INFORMATION GIVEN:
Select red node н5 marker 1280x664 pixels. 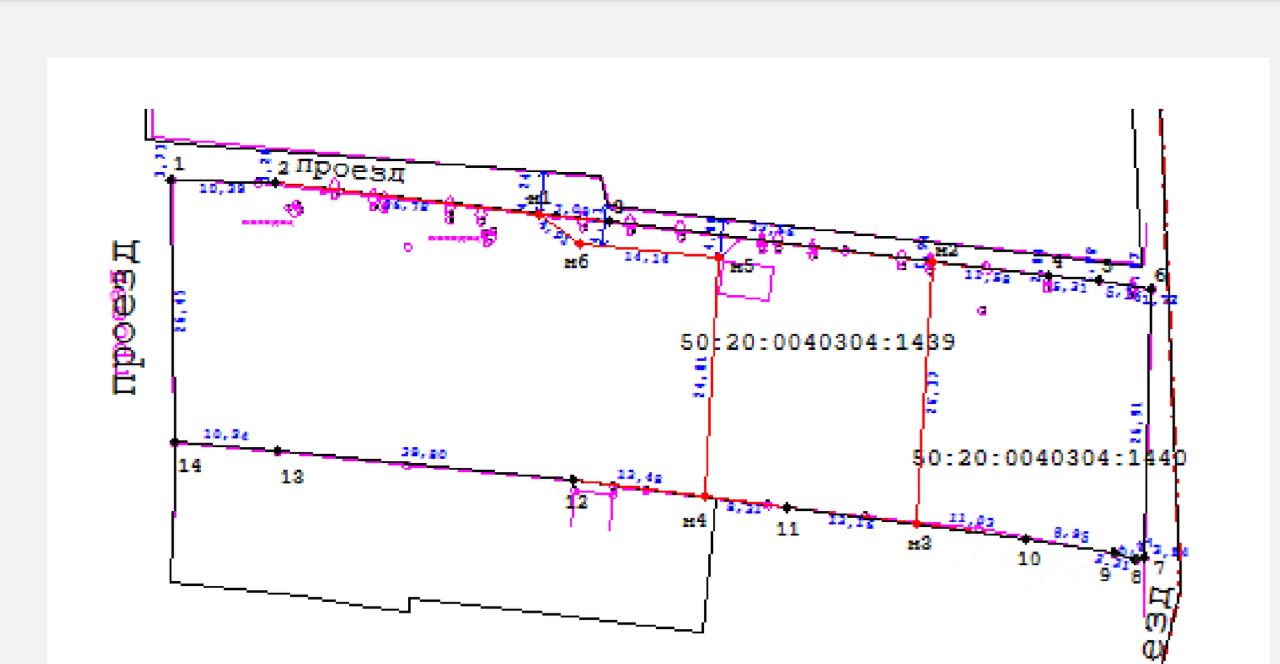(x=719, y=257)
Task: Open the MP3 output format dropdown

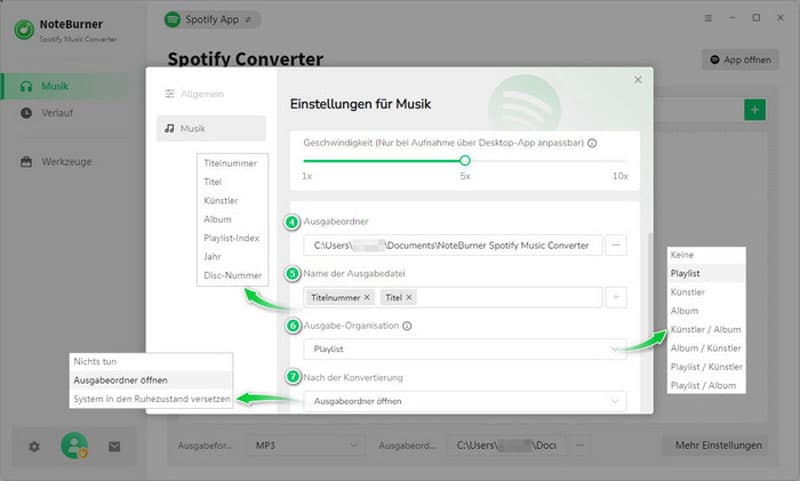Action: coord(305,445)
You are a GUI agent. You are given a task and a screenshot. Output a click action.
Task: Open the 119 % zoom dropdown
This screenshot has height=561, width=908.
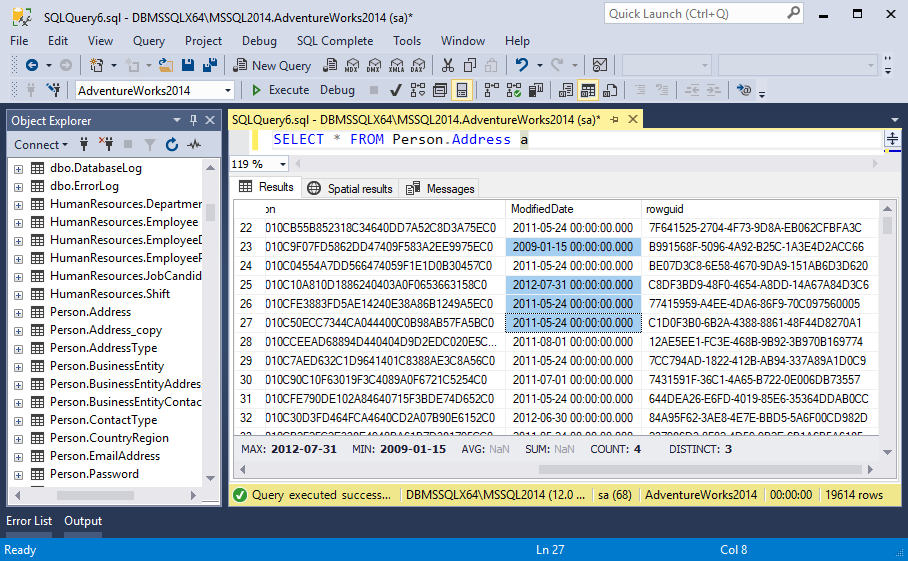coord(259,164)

TASK INSTRUCTIONS:
Repeat, exactly and only, the lines from the one containing "You are a GUI" through the final line of the data, both ends included, leaving out any picture.

ANSWER SPACE:
You are a GUI agent. You are given a task and a screenshot. Output a click action.
Task: Open the 119 % zoom dropdown
This screenshot has height=561, width=908.
coord(259,164)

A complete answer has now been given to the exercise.